Anestesia (2.046 bt)

ALFRED  HITCHCOCK

Non s’era mai addentrata, prima, in quell’angolo di Parigi. Era quella, Montmartre? Quel luogo orribile dove sul far della notte s’aggira il pericolo, dove le anime innocenti periscono senza preavviso, dove la fatalità ha di mira gli imprudenti, dove i teppisti fan festa. Avanzava, guardinga, all’ombra del gran muro, gettando dietro di sé occhiate furtive, temendo la minaccia nascosta, forse già alle calcagna.

Di colpo, si butta in una stradina, senza nemmeno sapere dove conduce… a tastoni nella notte d’inchiostro, con il pensiero fisso di scampare all’inseguitore… va avanti… oh, quando sarà tutto finito?… Poi vede ritagliarsi nell’oscurità una porta illuminata… qui… ovunque sia, dice a sé stessa.

La porta era a pochi gradini in basso… Gradini consunti che si son messi a scricchiolare quando ha cominciato a scendere… E lì, rabbrividendo, ha sentito le risate avvinazzate: erano di certo… oh, no, questo no. Tutto, ma questo no! Giunta all’ultimo scalino, scopre una bettola puzzolente, intasata di relitti umani, un tempo uomini e donne, in piena orgia … Anch’essi l’intercettano subito, visione di purezza in preda al terrore. Una mezza dozzina di uomini si precipitano su di lei, incitati dalle urla degli altri. L’han presa. Lei grida. Un vago pensiero le attraversa la mente – avrebbe fatto meglio a lasciarsi raggiungere dal suo inseguitore – mentre la trascinano brutalmente per la bettola.
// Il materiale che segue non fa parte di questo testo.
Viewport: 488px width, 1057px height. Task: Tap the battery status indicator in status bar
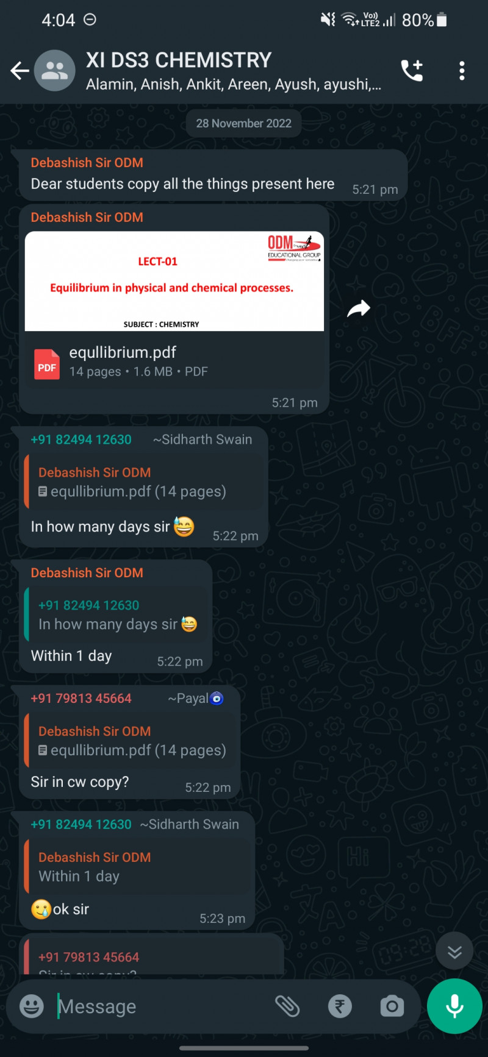442,20
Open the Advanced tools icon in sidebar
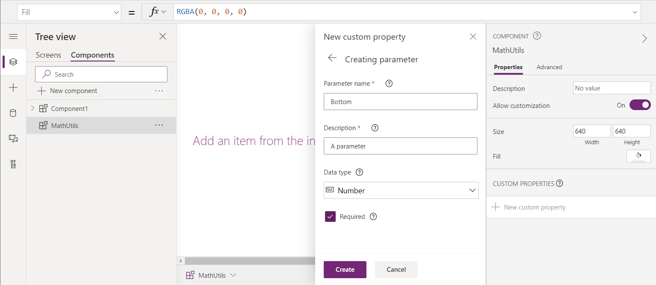This screenshot has height=285, width=656. (13, 164)
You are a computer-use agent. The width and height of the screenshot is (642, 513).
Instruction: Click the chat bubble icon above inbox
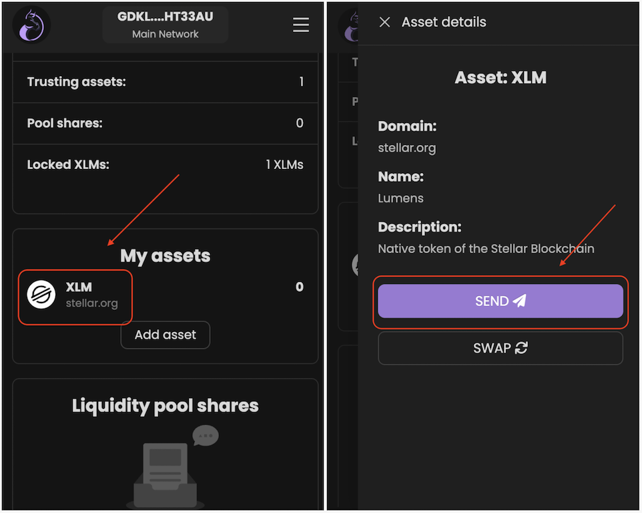pyautogui.click(x=205, y=436)
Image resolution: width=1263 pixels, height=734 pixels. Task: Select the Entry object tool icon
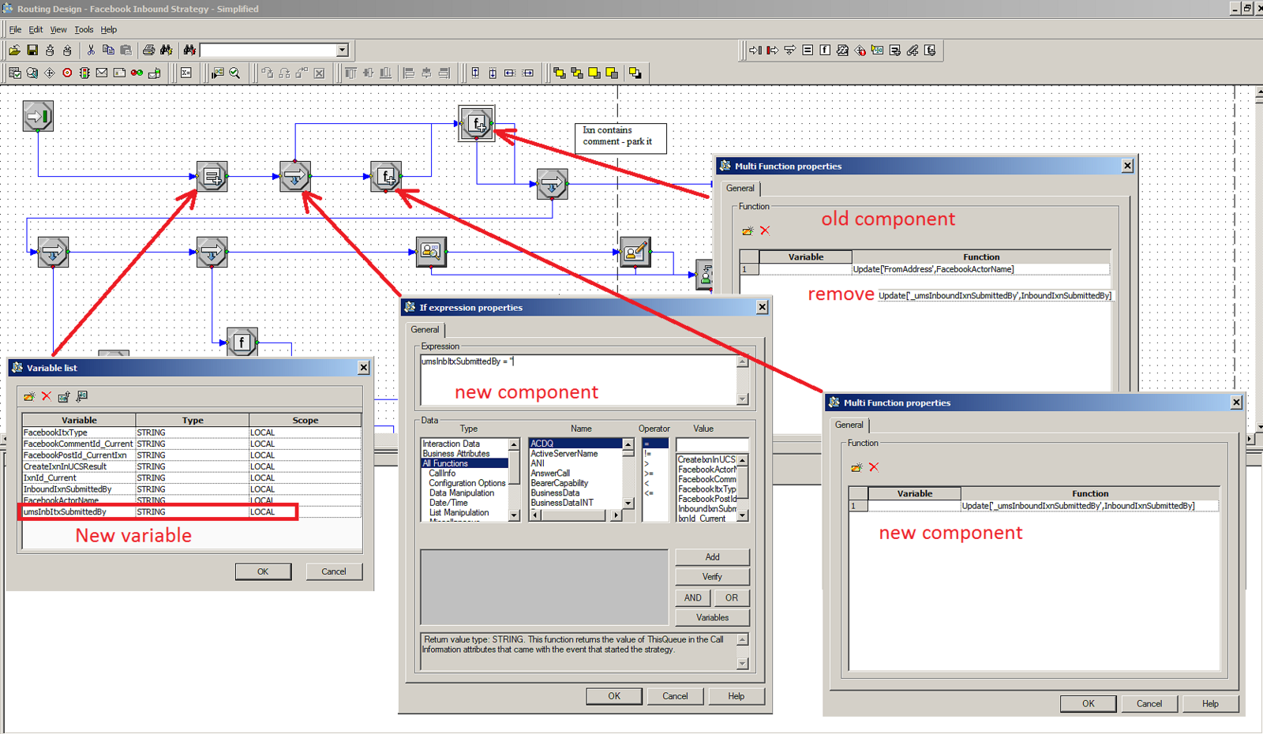pos(755,51)
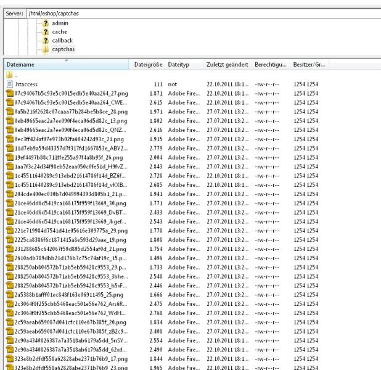Click the parent directory '..' folder icon
Viewport: 381px width, 370px height.
pyautogui.click(x=9, y=75)
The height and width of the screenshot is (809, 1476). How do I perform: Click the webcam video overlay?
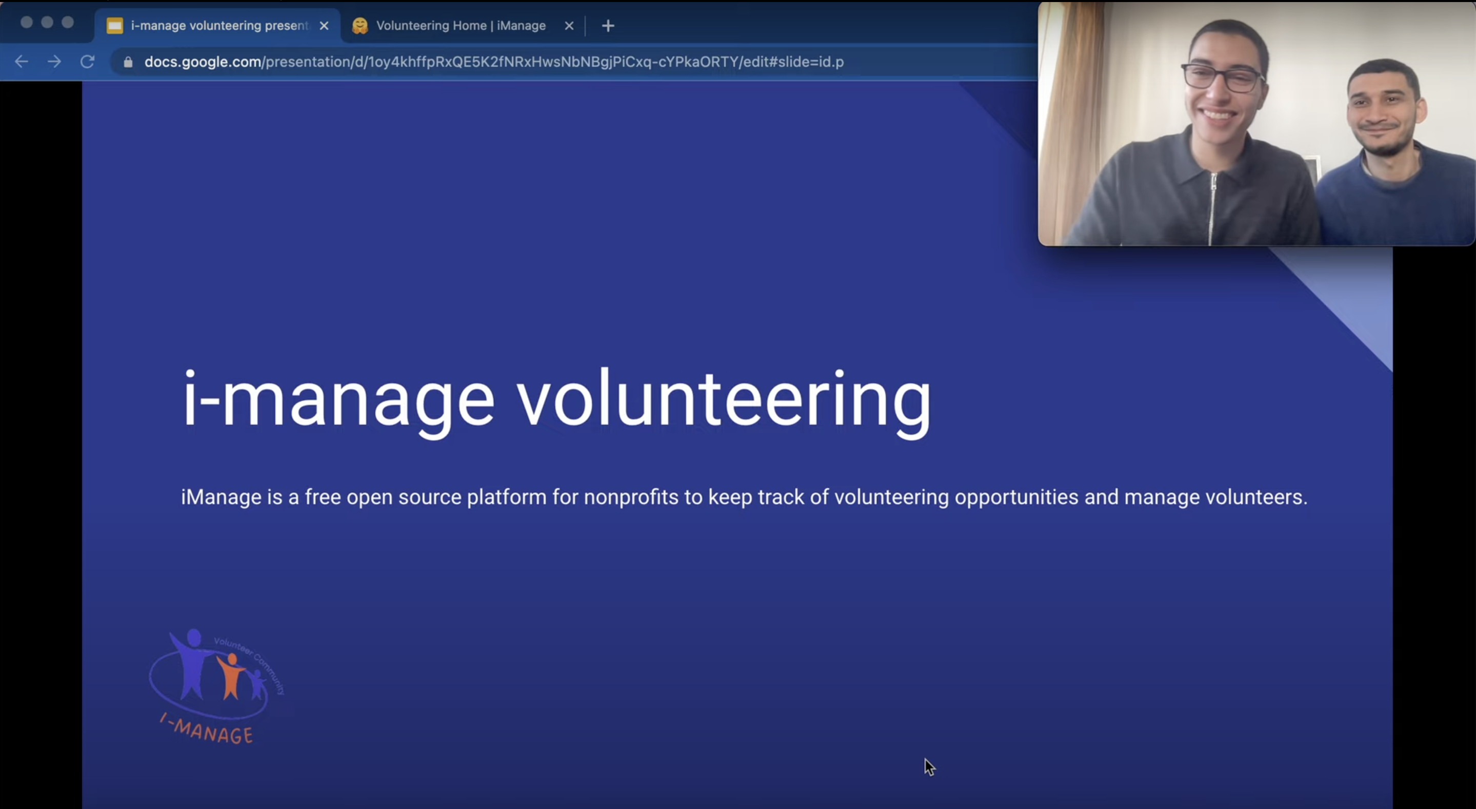pyautogui.click(x=1256, y=123)
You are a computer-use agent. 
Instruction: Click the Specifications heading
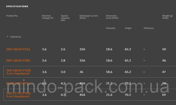17,6
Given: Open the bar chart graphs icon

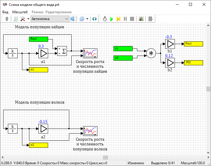Looking at the screenshot, I should [141, 19].

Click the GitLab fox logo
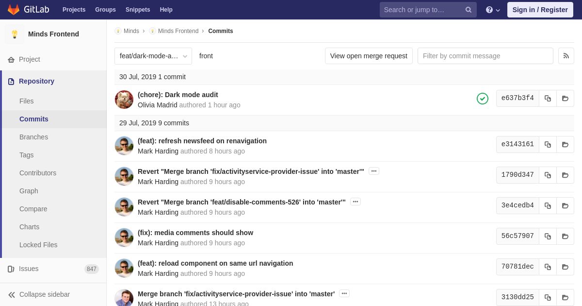point(14,10)
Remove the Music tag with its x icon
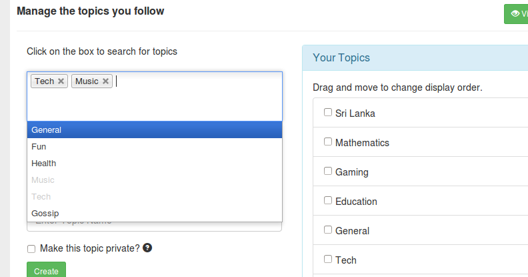The width and height of the screenshot is (528, 277). pyautogui.click(x=105, y=81)
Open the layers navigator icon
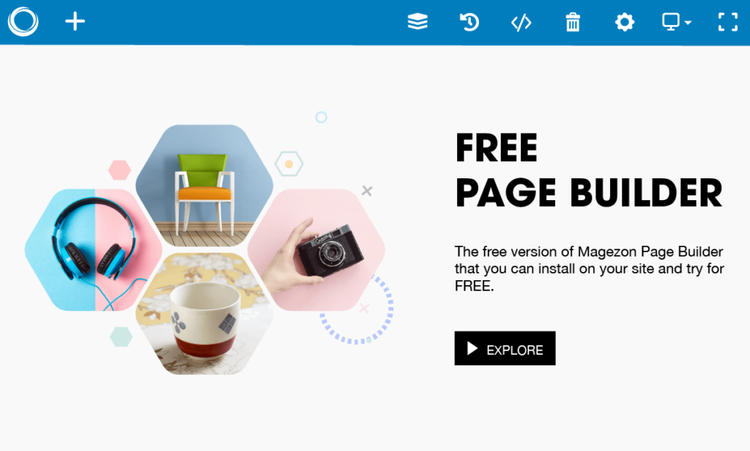Screen dimensions: 750x451 pyautogui.click(x=417, y=21)
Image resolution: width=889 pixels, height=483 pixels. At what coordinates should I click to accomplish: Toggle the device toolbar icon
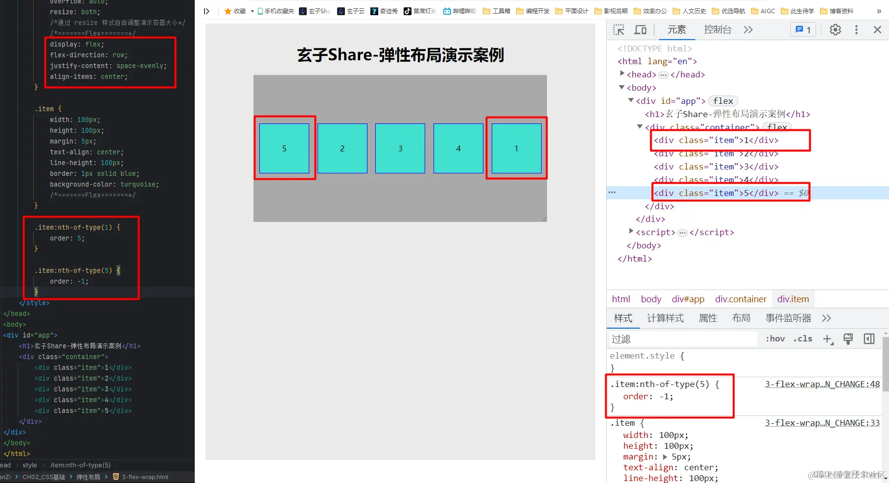pos(640,29)
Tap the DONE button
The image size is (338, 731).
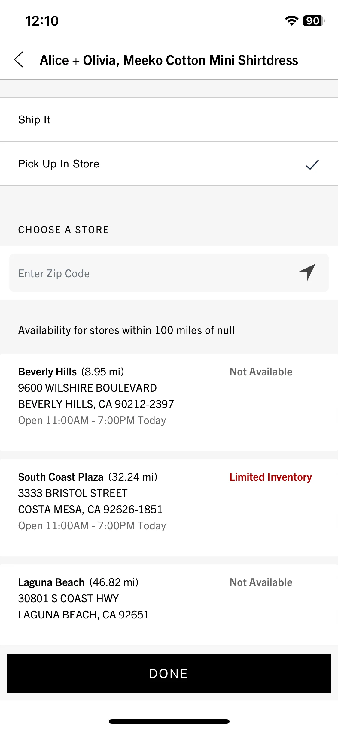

La sua sorte è stata decisa dalla banda: senza proroghe. Si sarebbero spartiti tutto quel che aveva su di sé … e lei stessa… E allora? Non era il cuore di Montmartre? Lei doveva sparire: un bel boccone per i topi. L’hanno legata e sospinta lungo un oscuro passaggio, hanno agganciato una scala a strapiombo sul fiume. « I topi d’acqua faran festa », ridono. E poi… dondolano il suo corpo legato prima di buttarlo nel vortice d’acqua nera. Lei affonda, affonda, affonda. Avverte solo una sensazione di soffocamento… È la morte… E poi… « Finito, signora », è la voce del dentista: « Cinque scellini, grazie ».